1,4-H6XDI has a low vapour pressure (0.25 kPa at 100°C) and a boiling point above 150°C (255°C), which indicates that the substance is not very volatile and exposure to the substance as a vapour is unlikely. Since 1,4-H6XDI is a liquid, it is possible that aerosols are formed which can enter the lungs. The deposition pattern in the lung can be determined based on its distribution, although shape and electrostatic properties can influence this as well. Since aerosols are expected to be very small, they may reach the thoracic region and the alveolar region of the respiratory tract. Overall it is expected that the exposure via inhalation will be very limited. However, if the substance reaches the lung regions, 1,4-H6XDI is likely to react in the mucus lining of the respiratory tract to higher molecular forms (as described above). It is likely that due to its irritant properties the integrity of the lung epithelium is affected, which will lead to absorption of the substance. Based on this scenario, for risk assessment purposes the respiratory absorption of 1,4-H6XDI is set at 100%. The inhalation toxicity data does not provide reason to deviate from this conclusion. Dermal uptake of 1,4-H6XDI in an aqueous solution is facilitated by its liquid form. The dermal absorption is derived based on (calculated) physico-chemical properties of 1,4-H6XDI.

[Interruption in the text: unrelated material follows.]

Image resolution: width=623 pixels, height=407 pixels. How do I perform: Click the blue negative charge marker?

For this assessment any reactions the substance might undergo with itself, with breakdown products of itself, or with protein moieties of the skin, when exposed to air and surface moisture of the skin, were not taking into account. The main reason is that detailed information on the actual processes are missing. Furthermore, as described above, 1,4-H6XDI can be regarded as worst case for uptake.

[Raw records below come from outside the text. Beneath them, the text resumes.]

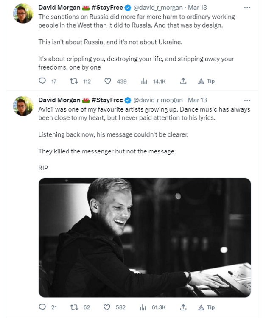Like the sanctions on Russia tweet
This screenshot has width=266, height=318.
tap(108, 81)
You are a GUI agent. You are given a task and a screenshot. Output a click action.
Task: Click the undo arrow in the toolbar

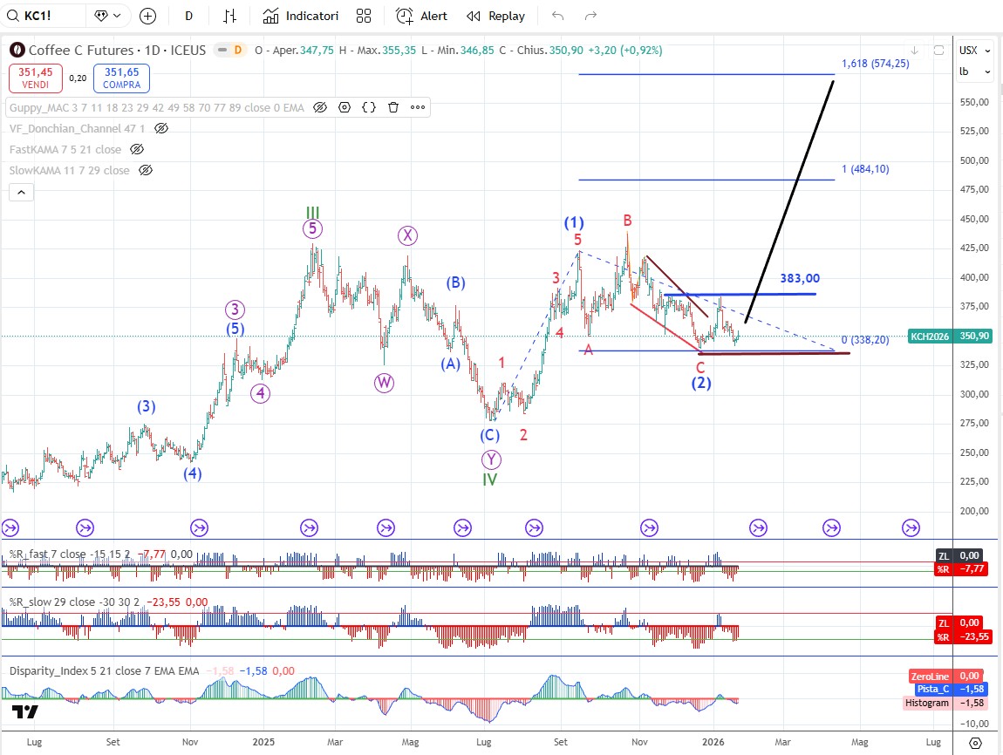pos(558,16)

For dermal absorption, the first layer of the skin, the stratum corneum, is a barrier for hydrophilic compounds. Based on its moderate log Pow (calculated log Pow = 3.92), crossing the first layer of the skin, the stratum corneum, is expected to take place. In order to partition from the stratum corneum into the epidermis, the substance must be sufficiently soluble in water. Since the calculated water solubility is low (21.09 mg/L), absorption is anticipated to be low to moderate. According to the guidance on dermal absorption, a default value of 100% skin absorption is generally used unless molecular mass is above 500 and log Powis outside the range [-1, 4]. Since the substance has a molecular weight of 194.23 and a calculated log Pow just below 4, it does not meet either criteria. In addition, the substance is corrosive to the skin, and is therefore expected to interfere with the integrity of the epidermal layer. Once the barrier function of the skin is compromised, dermal penetration is enhanced. Taking all aspects in consideration, the dermal adsorption for risk assessment purposes is set at 100%.

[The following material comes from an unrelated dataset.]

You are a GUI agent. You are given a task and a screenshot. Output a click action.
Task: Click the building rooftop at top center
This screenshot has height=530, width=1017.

After oral absorption, 1,4-H6XDI might be metabolized in the gastro-intestinal tract. As the molecular weight of 1,4-H6XDI is relatively low, excretion of 1,4-H6XDI and its metabolites will occur via the bile (high molecular weight) or the urine (low molecular weight). Once absorbed, limited distribution of 1,4-H6XDI throughout the body is likely to take place based on its low water solubility and moderate molecular weight. Since hydrolysis and subsequent reactivity is anticipated, it can also be expected that high molecular weight molecules are formed, which are less likely to distribute systemically. Moreover, 1,4-H6XDI is considered to be highly reactive after hydrolysis, and also reactivity with protein moieties at site of contact are expected, which will further limit distribution. Overall, several scenarios are possible, which are likely to occur in parallel. Based on its moderate partition coefficient, 1,4-H6XDI is not expected to significantly accumulate in adipose tissue. Potential reaction products will have a high molecular size, which will also limit their accumulation in the organism. Overall, the bioaccumulation is expected to be low.